### THE PROBLEM
Take the line containing "Task: Close the value picker panel" and every line after it to the end of the records, and copy them exactly, leaving out pictures.

### EXERCISE INPUTS
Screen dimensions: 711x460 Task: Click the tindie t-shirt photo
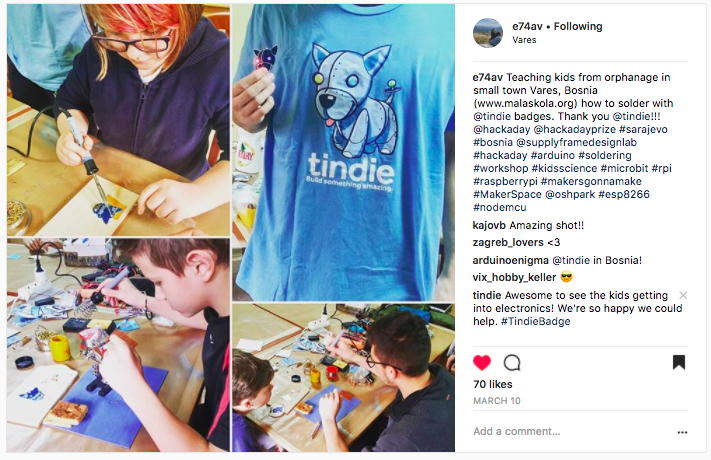(x=344, y=152)
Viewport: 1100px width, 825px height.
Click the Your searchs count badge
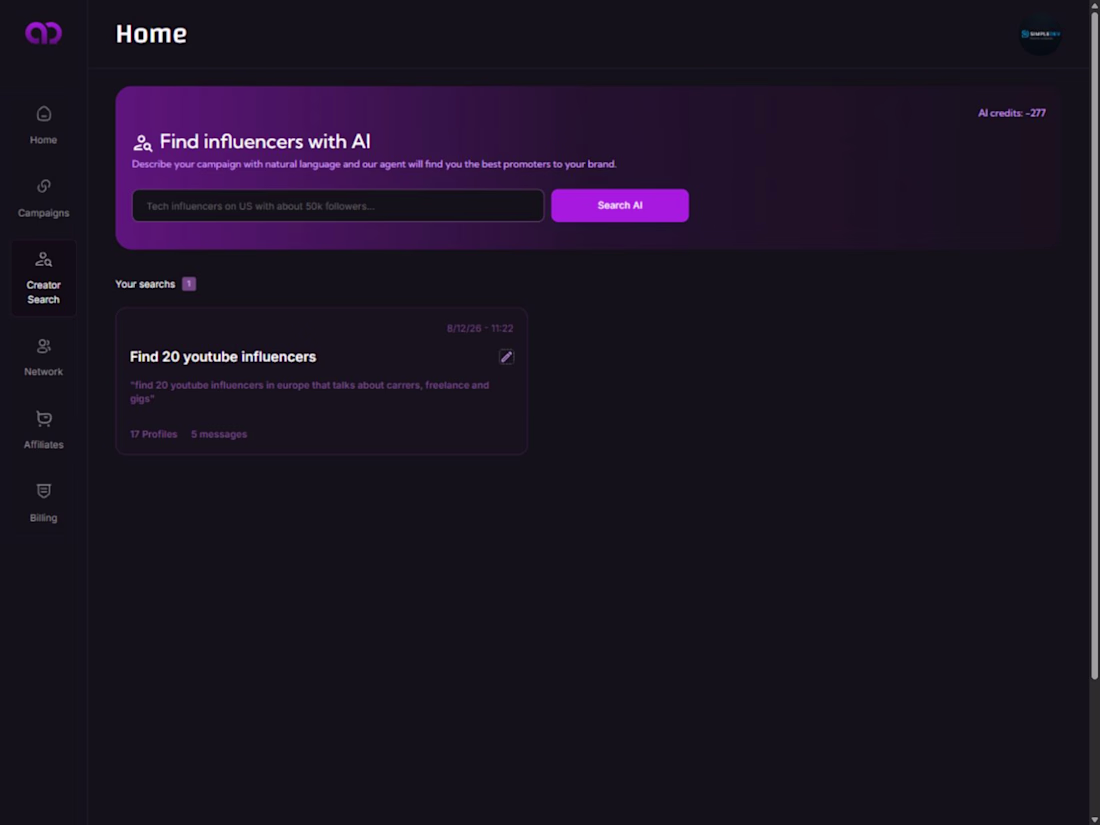click(x=189, y=284)
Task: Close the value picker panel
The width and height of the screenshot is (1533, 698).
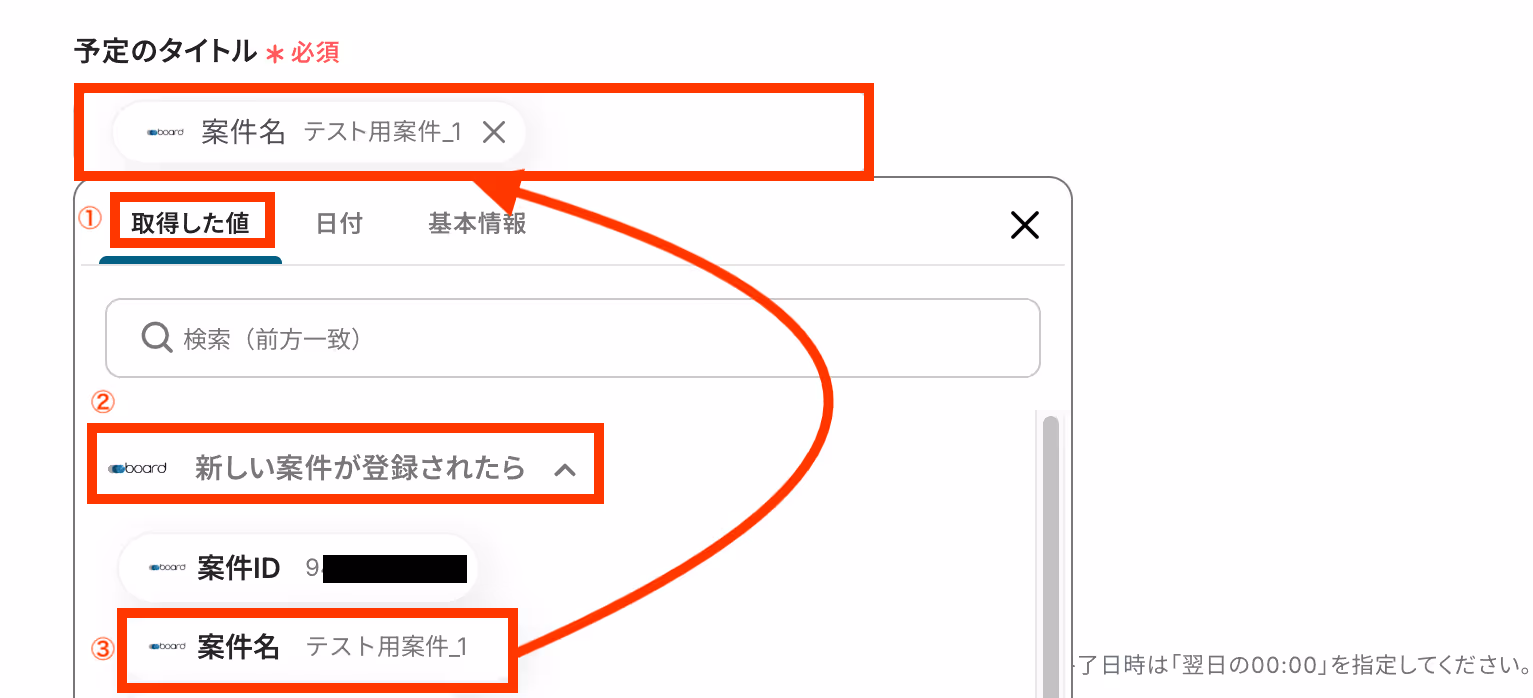Action: [x=1025, y=225]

### SOLUTION
Task: Close the value picker panel
The width and height of the screenshot is (1533, 698).
Action: [x=1025, y=225]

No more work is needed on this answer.